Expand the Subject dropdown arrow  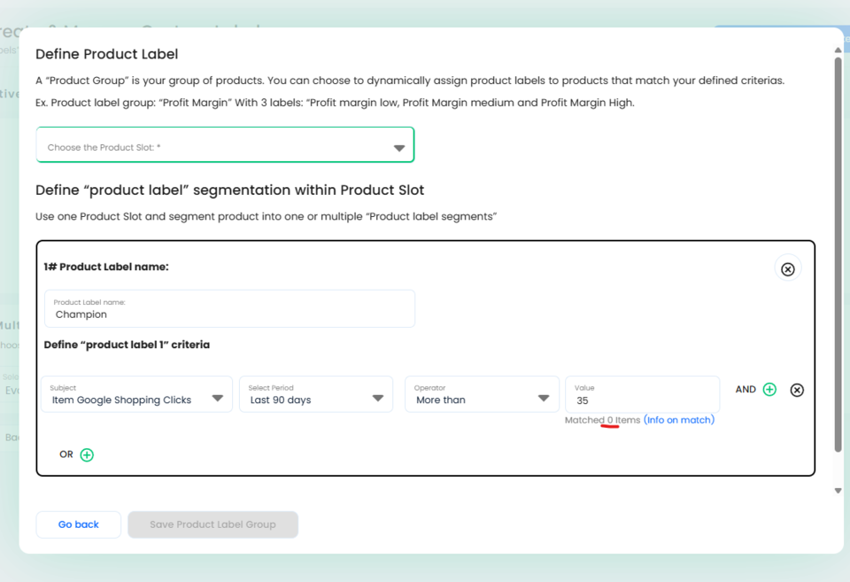tap(218, 398)
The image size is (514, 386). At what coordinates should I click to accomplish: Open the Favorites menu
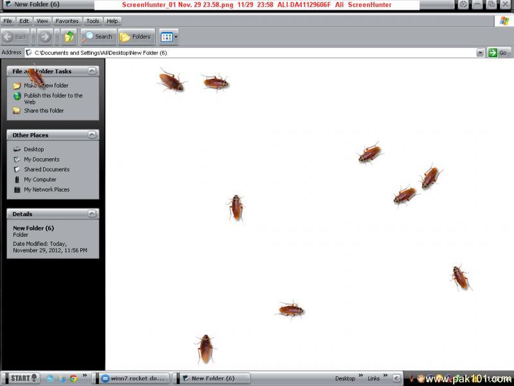tap(67, 21)
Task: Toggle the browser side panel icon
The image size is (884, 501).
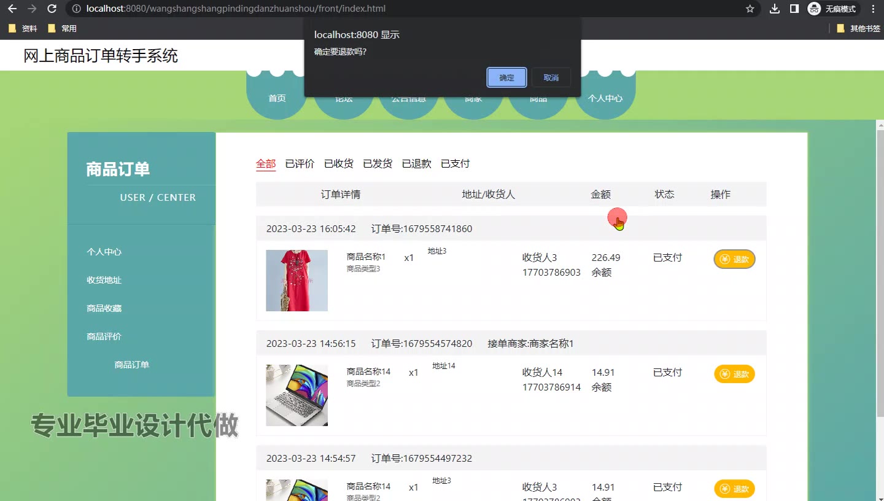Action: [794, 9]
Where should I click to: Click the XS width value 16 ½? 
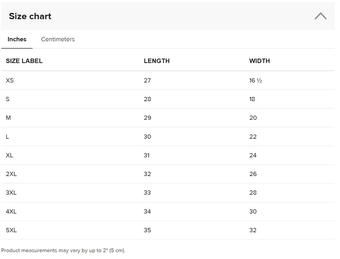click(256, 80)
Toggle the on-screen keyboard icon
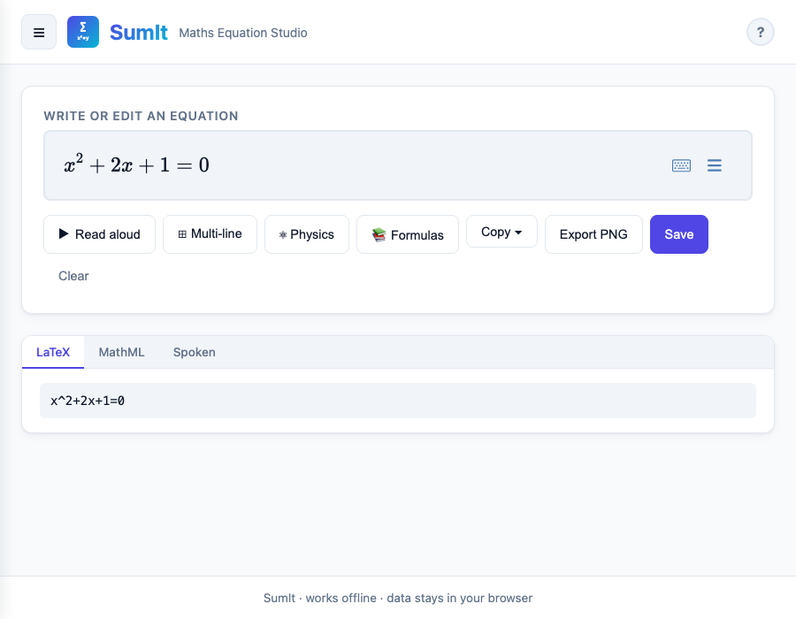The width and height of the screenshot is (796, 619). (681, 165)
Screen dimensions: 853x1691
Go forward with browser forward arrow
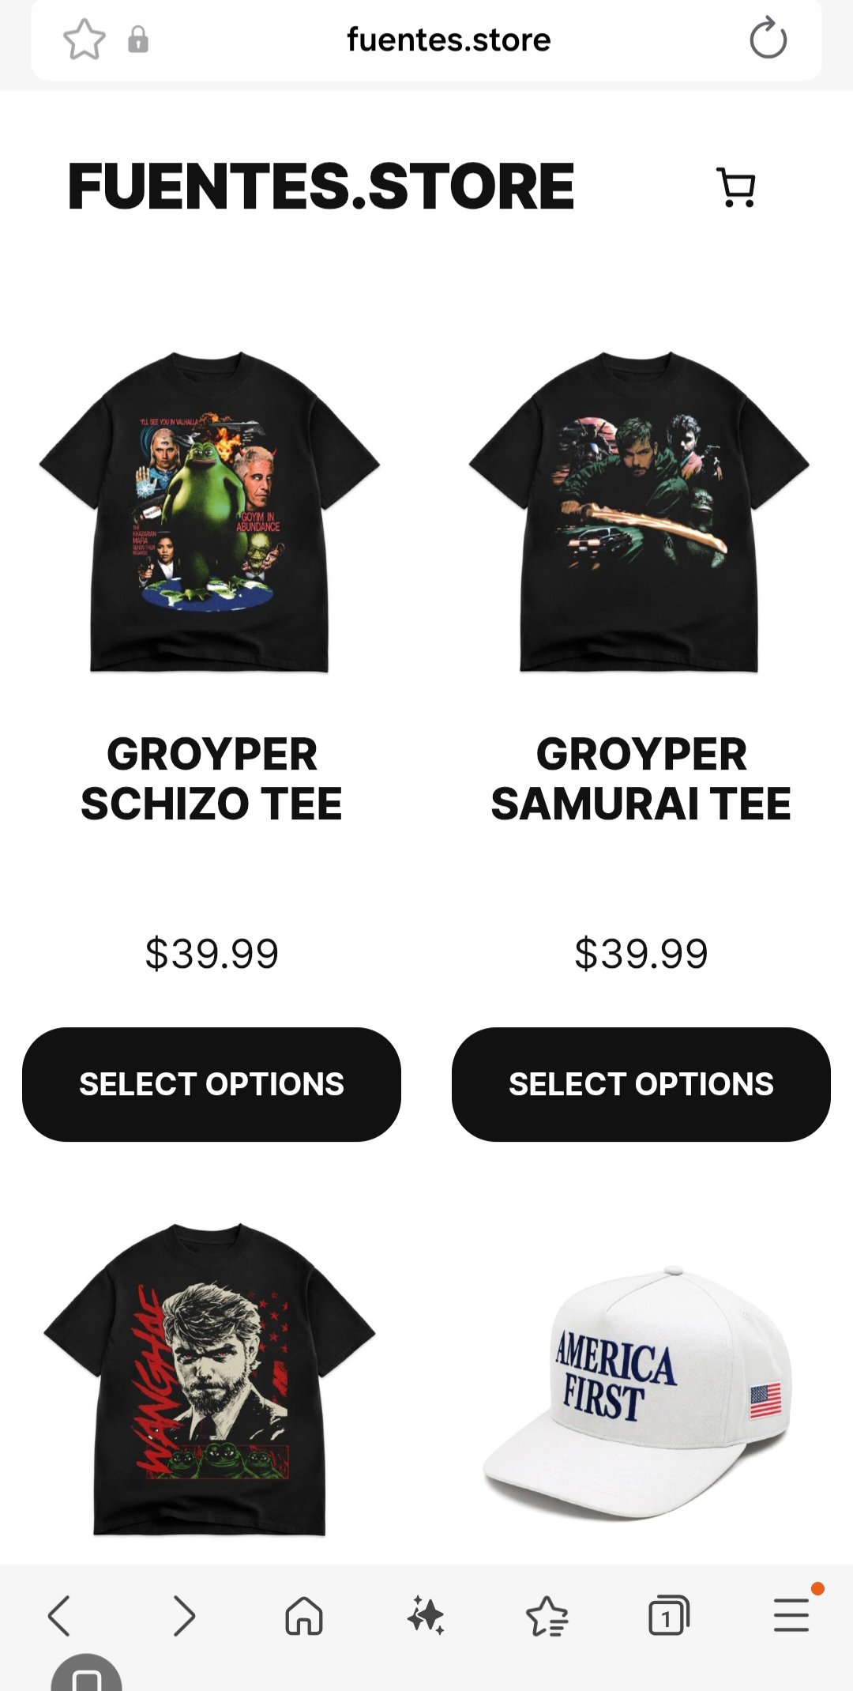(184, 1615)
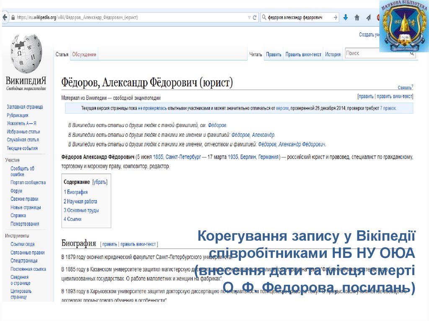Click the send/share paper plane icon

368,18
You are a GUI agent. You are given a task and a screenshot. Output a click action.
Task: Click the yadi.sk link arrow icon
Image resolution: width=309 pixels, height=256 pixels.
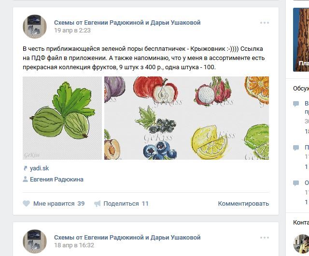pyautogui.click(x=26, y=168)
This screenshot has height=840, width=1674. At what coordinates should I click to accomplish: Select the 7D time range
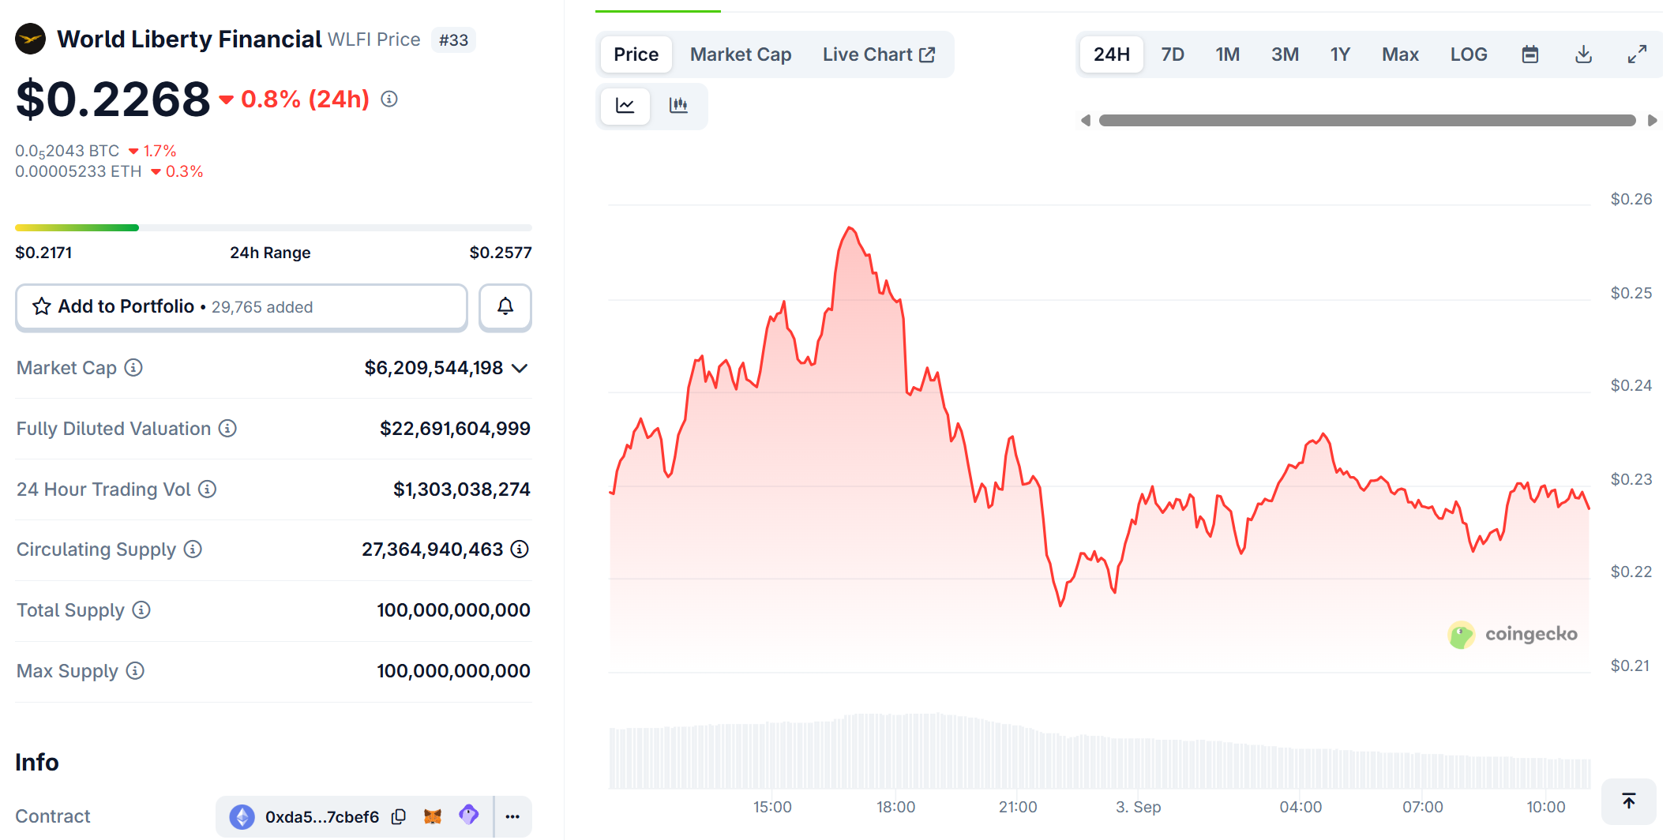click(1172, 54)
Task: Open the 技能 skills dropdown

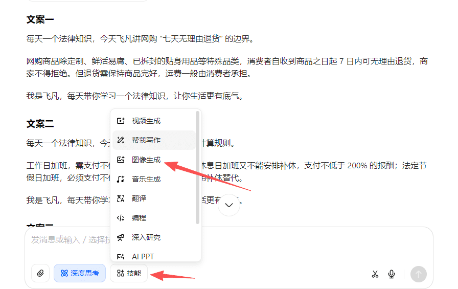Action: coord(129,274)
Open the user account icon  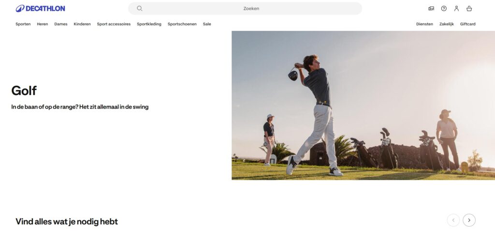(x=456, y=8)
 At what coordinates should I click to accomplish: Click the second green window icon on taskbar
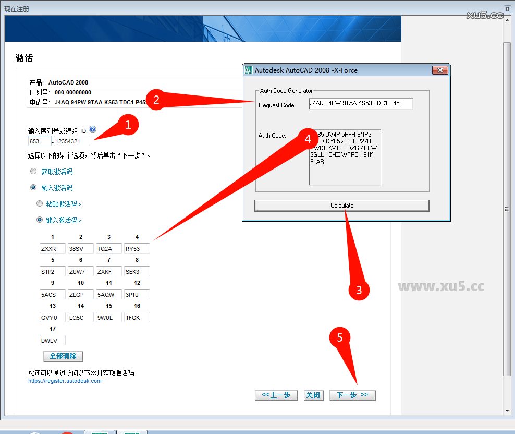coord(131,432)
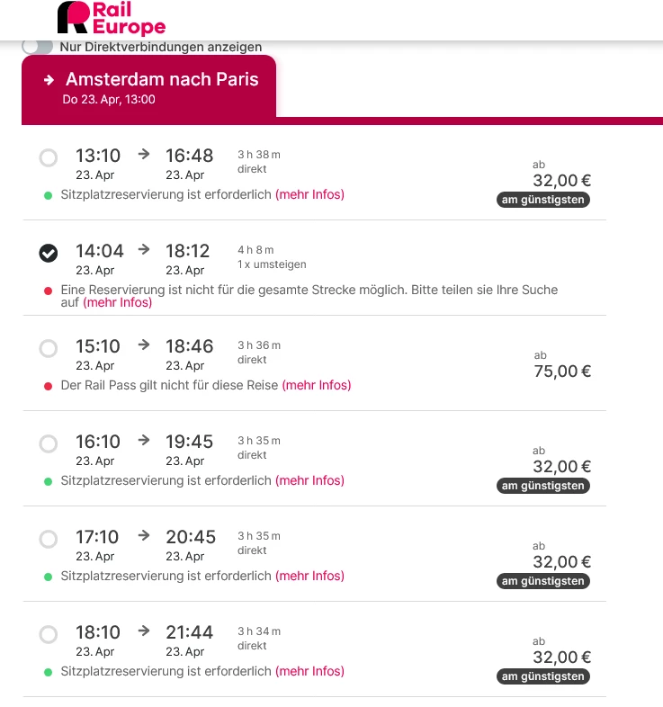Viewport: 663px width, 707px height.
Task: Choose the 17:10 train option
Action: [49, 539]
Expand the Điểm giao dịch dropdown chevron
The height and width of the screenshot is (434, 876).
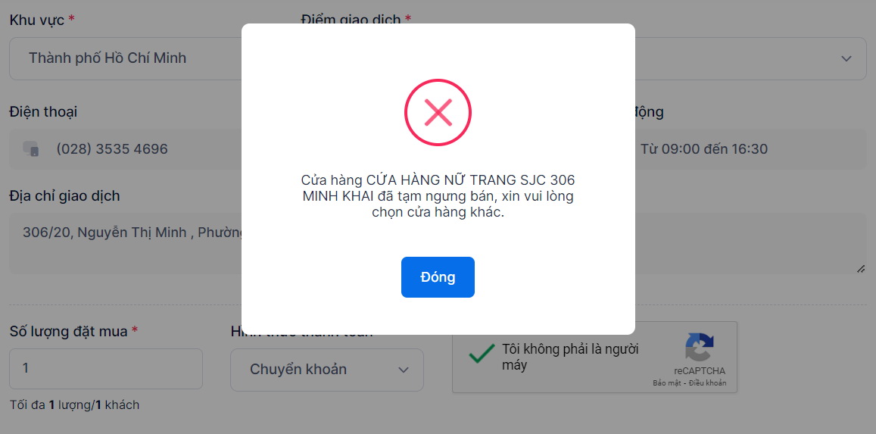click(x=846, y=58)
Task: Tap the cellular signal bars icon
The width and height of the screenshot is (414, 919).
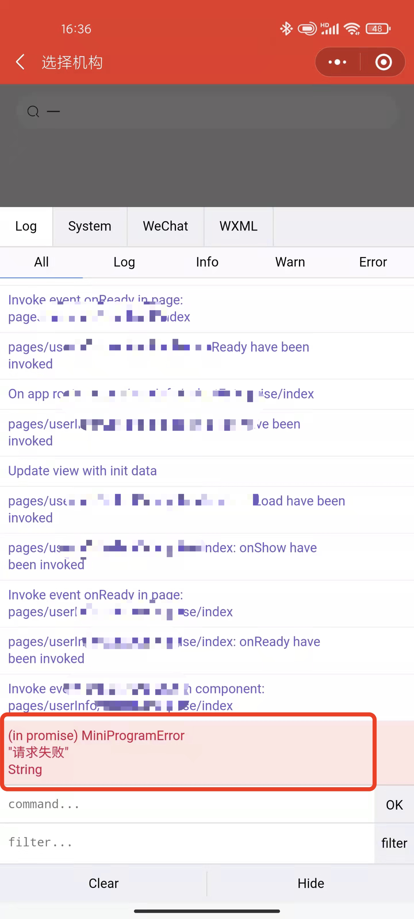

Your objective - Please write out exactly the lines starting at the one that contains "Expand the Điểm giao dịch dropdown chevron" and ending with the final line of the entries, both ends included. Do not write out any pictures.

Output for this exercise -
Expand the Điểm giao dịch dropdown chevron
The height and width of the screenshot is (434, 876).
click(x=846, y=58)
Task: Tap the cellular signal bars icon
The width and height of the screenshot is (414, 919).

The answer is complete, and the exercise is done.